Today, the President announced the appointment of the following federal officials to the Board (see full bios below):

•           Earl E. Devaney – Chairman, Recovery Accountability and Transparency Board

•           Ashton B. Carter – Under Secretary of Defense for Acquisition, Technology & Logistics, Department of Defense

•           W. Scott Gould – Deputy Secretary of Veterans Affairs, Department of Veterans Affairs

•           Allison C. Lerner – Inspector General, National Science Foundation

•           Daniel R. Levinson – Inspector General, Department of Health and Human Services

•           Ellen Murray – Assistant Secretary for Financial Resources and Chief Financial Officer, Department of Health and Human Services

•           Calvin L. Scovel III – Inspector General, Department of Transportation

•           Kathleen S. Tighe – Inspector General, Department of Education

•           Daniel I. Werfel – Controller, Office of Management and Budget

•           David C. Williams – Inspector General, United States Postal Service

•           Neal S. Wolin – Deputy Secretary of the Treasury, Department of the Treasury

The Board will recommend a broad range of strategies to make spending data more reliable and accessible to the American people.  They will also make recommendations to broaden the Administration’s use of cutting edge technology to crack down on fraud, and focus on integrating data systems and using data for better decision-making.  In doing so, the Board will offer a comprehensive vision for the management of federal spending that will fundamentally change how government works.  And it will ensure that this vision is executed in the most cost-effective, efficient and logical manner.

“From the first day of this Administration, the President and the Vice President have outlined a vision of government that is more open and more accountable to the American people,” said Federal Chief Performance Officer Jeffrey Zients.  “We’ve made tremendous progress to date, cutting costs, cracking down on fraud, and opening up the government’s books for all to see and scrutinize.  The Government Accountability and Transparency Board is a critical next step in this ongoing effort.”

The Campaign to Cut Waste is an effort to identify and eliminate misspent tax dollars in every agency and department across the federal government. The Campaign builds on the Administration’s ongoing effort to make government more efficient, effective and accountable to the American people. You can read more about that work here

Official Bios of the Government Accountability and Transparency Board

July 28th, 2011

  • Earl E. Devaney – Chairman, Recovery Accountability and Transparency Board (Interim Chairman)

Earl E. Devaney, Chairman of the Recovery Accountability and Transparency Board, is a veteran public official dedicated to accountability and transparency in government.

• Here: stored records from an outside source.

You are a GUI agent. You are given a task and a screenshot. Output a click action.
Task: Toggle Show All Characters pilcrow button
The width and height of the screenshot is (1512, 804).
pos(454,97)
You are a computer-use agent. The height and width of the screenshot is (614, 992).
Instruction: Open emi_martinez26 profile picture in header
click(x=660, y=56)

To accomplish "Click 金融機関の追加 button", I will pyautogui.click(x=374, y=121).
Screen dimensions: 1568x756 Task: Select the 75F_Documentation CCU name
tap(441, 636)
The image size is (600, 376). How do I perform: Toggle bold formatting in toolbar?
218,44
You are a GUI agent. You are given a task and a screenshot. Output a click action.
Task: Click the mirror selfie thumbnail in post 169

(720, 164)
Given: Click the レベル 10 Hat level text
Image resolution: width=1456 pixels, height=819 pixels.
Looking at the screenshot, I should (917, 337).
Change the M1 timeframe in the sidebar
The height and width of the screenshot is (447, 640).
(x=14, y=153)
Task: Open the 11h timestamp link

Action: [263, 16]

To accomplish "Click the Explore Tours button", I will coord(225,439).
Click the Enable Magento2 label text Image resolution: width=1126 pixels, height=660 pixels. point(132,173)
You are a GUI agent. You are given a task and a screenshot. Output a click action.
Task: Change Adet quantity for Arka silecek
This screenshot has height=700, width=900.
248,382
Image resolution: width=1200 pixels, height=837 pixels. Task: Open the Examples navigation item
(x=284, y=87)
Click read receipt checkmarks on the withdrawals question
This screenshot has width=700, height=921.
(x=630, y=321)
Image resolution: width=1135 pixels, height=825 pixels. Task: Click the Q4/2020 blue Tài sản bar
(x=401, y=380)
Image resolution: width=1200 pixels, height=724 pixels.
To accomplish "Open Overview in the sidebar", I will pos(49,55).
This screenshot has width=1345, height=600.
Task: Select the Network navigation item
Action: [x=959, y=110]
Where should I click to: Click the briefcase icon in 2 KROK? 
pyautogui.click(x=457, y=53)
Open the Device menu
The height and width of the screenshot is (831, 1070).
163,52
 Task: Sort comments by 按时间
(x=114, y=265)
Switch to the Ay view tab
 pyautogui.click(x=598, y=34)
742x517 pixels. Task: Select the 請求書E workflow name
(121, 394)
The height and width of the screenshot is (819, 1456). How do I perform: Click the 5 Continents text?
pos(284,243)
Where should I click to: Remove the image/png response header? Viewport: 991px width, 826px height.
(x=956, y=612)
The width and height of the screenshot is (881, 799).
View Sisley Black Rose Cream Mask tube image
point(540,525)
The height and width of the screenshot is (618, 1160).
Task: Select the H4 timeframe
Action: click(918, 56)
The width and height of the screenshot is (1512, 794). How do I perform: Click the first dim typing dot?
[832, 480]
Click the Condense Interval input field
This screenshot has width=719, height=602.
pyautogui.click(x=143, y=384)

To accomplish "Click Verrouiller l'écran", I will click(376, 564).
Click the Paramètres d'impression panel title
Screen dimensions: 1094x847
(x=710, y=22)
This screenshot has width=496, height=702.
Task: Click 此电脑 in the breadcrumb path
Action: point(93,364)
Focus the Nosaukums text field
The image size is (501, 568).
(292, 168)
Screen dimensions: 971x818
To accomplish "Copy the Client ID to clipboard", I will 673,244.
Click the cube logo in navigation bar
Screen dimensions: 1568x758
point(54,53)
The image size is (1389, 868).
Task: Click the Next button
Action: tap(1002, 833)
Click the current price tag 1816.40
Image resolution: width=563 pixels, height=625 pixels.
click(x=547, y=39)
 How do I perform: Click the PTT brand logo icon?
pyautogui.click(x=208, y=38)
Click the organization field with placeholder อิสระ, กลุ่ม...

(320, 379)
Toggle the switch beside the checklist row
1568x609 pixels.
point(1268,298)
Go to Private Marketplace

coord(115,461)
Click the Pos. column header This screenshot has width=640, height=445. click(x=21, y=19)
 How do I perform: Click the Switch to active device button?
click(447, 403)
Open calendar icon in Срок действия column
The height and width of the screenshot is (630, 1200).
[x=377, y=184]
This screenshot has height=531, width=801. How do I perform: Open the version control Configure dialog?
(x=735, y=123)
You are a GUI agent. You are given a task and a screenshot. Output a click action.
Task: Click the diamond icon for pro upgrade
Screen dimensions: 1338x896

On February 23, 2009, six days after signing the American Recovery and Reinvestment Act into law, President Obama named Devaney to head the Recovery Board, which is charged with overseeing spending under the $787 billion program. In announcing Devaney’s appointment, the President said: “Earl has doggedly pursued waste, fraud and mismanagement. He has the reputation of being one of the best [Inspectors General] that we have in this town…. I can’t think of a more tenacious and efficient guardian of the hard-earned tax dollars the American people have entrusted us to wisely invest.”

President Bill Clinton appointed Devaney as the Inspector General of the Department of the Interior in 1999. During his tenure at the Office of Inspector General (OIG), he oversaw the public corruption investigations that led to the convictions of Washington lobbyist Jack Abramoff and Interior Deputy Secretary Steven Griles. He also presided over the oil and gas investigations that engulfed the Minerals Management Service from 2007 to 2009.

Devaney’s commitment to leadership – he graduated from Georgetown University’s prestigious Leadership Coaching Program – is reflected in the OIG’s #1 ranking among agency subcomponents in both Strategic Management and Work/Life Balance in the highly regarded “Best Places to Work in the Federal Government” 2009 survey.

Before becoming the Inspector General of the Department of the Interior, Devaney spent eight years as the Director of the Office of Criminal Enforcement, Forensics and Training for the Environmental Protection Agency. In that job, he supervised all of EPA’s criminal investigators, the agency’s forensics laboratory, and its enforcement training institute. In 1998, he received the Meritorious Presidential Rank Award for outstanding government service.

Devaney began his federal law enforcement career with the Secret Service in 1970, following his graduation from Franklin and Marshall College. At the time of his retirement from the Secret Service in 1991, Devaney was Special Agent-in-Charge of the Fraud Division and was recognized as an international expert in white collar crime.

  • Ashton B. Carter – Under Secretary of Defense for Acquisition, Technology & Logistics, Department of Defense

Dr. Ashton B. Carter was sworn in as Under Secretary of Defense for Acquisition, Technology & Logistics on April 27, 2009.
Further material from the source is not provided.